Le ministre de l’Agriculture Bruno Le Maire a convoqué pour le 30 mars les membres de l’interprofession laitière (Cniel) « afin de mettre l’interprofession devant ses responsabilités » quant à l’orientation du prix du lait. Le 24 mars, après le torpillage des négociations par les industriels, la FNPL (Fédération nationale des producteurs de lait) avait fait monter la pression d’un cran en demandant aux éleveurs « de passer immédiatement à l’action contre les entreprises qui ont affiché leur intention de ne pas respecter la hausse de prix découlant des indicateurs (interprofessionnels). ».
La FNPL rappelait sa demande d’application de l’accord interprofessionnel du 3 juin 2009 pour la fixation des hausses de prix du lait à la production du 2e trimestre 2010. « Les réunions régionales de ces prochains jours permettront de confirmer ou d’infirmer les intentions des transformateurs.
» La plupart des Criel (interprofessions régionales) devaient en effet tenter de se mettre d’accord sur une évolution pour cette période. Déjà, certaines entreprises comme Danone faisaient savoir qu’elles étaient prêtes à payer la hausse prévue mécaniquement par l’application de l’accord du 3 juin 2009. « Les industriels se fichent de nous ! », s’exclamait Henri Brichart le 23 mars, constatant que le « coup de force » des industriels intervenait peu après que les producteurs eurent accepté de revoir les grilles saisonnières de tarifs. À plus long terme, Henri Brichart a envoyé un courrier aux commissaires européens Joaquin Almunia (Concurrence) et Dacian Ciolos (Agriculture). Dans ce courrier, Henri Brichart affirme qu’il « appartient à l’Europe et aux États membres d’instaurer des mécanismes juridiques spécifiques visant à renforcer la protection des producteurs (de lait), maillons faibles de la filière, face aux industriels ».

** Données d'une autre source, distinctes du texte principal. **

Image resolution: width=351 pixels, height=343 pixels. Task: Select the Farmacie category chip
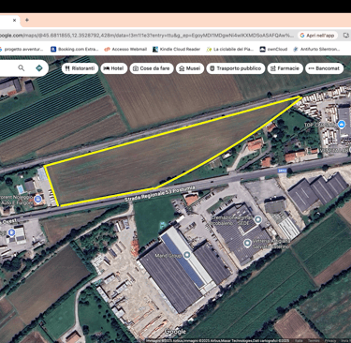coord(285,68)
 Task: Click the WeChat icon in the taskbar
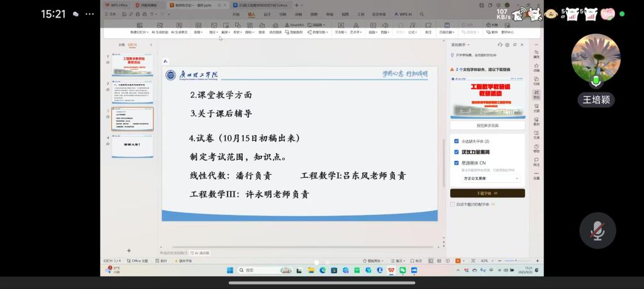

Les producteurs, qui ont en face d’eux un seul acheteur pour leur lait, ne disposent pas « d’alternative » et « hésiteront toujours à judiciariser certaines pratiques condamnables des industriels », remarque le président de la Fédération laitière.
La Fédération souhaite par ailleurs « la reconnaissance pour le secteur laitier d’une exception communautaire », au droit de la concurrence afin de pouvoir « regrouper les producteurs au sein d’organisations, structurées au niveau de bassins laitiers pertinents, de dimension régionale ou interrégionale », sans qu’elles soient considérées comme des ententes par les autorités de la concurrence.